Nintendo's upcoming video game console, the Switch, is versatile. It's a home console; it's a portable console; it can act as a portable display for you and a friend to play multiplayer games.
It slices! It dices!
Here's how you might play the Nintendo Switch if you were a ghost.
Okay, it doesn't do those last two things. But it does do the other stuff. And doing all that stuff means having a lot of ways to control games.
In the image above, we see a pretty standard setup: a wireless gamepad, which looks relatively traditional, controlling a console connected to a television. If the gamepad looks a little "off," that's because it is. It's basically a square with grips.
Here's a comparison between Nintendo's Switch gamepad and those of the Xbox One and PlayStation 4:
The difference is pretty stark, despite their similar button/thumbstick layouts. And that's due to the modular nature of Nintendo's Switch console — the grey areas with buttons on the left and right sides of the Switch gamepad are known as "Joy-Con, "and they're removable.
The grey Joy-Con also come in two colors: Neon Red and Neon Blue. You can buy a Switch with one of each color, if you're into that kinda thing.(Nintendo)
You can use one of each as a pair of motion controllers, or you can hold one in each hand and use it as a sort of two-piece gamepad.
Or, alternatively, you can turn one sideways and use it as a sort of miniature gamepad. Like this:
And just like that, one gamepad becomes two.
But let's be clear: none of these setups are ideal.
Even when the two Joy-Con are saddled into the Grip, thus forming the traditional-ish gamepad setup, it's not a great gamepad. It feels like a massive square with grips attached, because it is. Nintendo has a far better solution in its $70 "Pro" controller.
This should look much more familiar to anyone who has played a game console in the last decade:
Nintendo's Pro Controller for the Switch.
Indeed, the Pro Controller is — in my personal experience — the best way to play games on the Switch. It's not a perfect gamepad, but it's far more comfortable and usable than any other controller setup on the console.
Unfortunately, there are two main issues with the Pro Controller.
It costs a whopping $70 (a $10 jump over how much Microsoft and Sony controllers cost).

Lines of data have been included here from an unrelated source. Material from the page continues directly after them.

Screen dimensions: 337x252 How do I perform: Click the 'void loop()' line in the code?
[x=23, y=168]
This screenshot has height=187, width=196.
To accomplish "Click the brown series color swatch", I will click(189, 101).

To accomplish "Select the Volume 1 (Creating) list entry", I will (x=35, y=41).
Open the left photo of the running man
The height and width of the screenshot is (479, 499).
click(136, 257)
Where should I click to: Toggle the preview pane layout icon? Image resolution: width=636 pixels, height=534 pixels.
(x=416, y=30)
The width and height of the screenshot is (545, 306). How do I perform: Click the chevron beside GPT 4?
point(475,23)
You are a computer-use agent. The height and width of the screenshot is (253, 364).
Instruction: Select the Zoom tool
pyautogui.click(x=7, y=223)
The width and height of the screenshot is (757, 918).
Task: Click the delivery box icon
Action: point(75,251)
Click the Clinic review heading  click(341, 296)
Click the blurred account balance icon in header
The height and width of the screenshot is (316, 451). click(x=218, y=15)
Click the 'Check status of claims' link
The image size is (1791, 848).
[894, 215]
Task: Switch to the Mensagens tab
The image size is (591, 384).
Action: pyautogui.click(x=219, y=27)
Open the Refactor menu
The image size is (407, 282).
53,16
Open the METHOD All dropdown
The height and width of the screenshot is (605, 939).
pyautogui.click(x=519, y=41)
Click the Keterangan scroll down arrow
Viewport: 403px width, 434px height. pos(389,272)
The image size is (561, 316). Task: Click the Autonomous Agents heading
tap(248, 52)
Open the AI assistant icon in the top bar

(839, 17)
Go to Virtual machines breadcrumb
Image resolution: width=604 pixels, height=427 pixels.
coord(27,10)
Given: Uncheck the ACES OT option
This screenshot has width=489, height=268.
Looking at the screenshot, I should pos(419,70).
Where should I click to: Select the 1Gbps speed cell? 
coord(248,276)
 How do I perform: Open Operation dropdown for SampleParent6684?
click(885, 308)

It's not actually available for purchase just yet — even though other Switch accessories are.
The latter bit is our primary concern right now. The console is up for pre-order everywhere, and it's set to launch on March 3. But the Pro Controller is nowhere to be found. Bizarrely, Nintendo isn't saying; we asked a rep and haven't heard back.
And you're going to want that Pro Controller. When the console launches in March, the biggest game is a no-brainer for the Pro Controller: "The Legend of Zelda: Breath of the Wild."
Of course, with over a month until the Switch arrives, Nintendo has plenty of time to start the pre-order process and produce gamepads. But Nintendo also has a history of hardware shortages, especially when it comes to peripherals. Even the massively popular NES Classic Edition console was in short supply, and that's just a little plastic box that plays games from 30 years ago.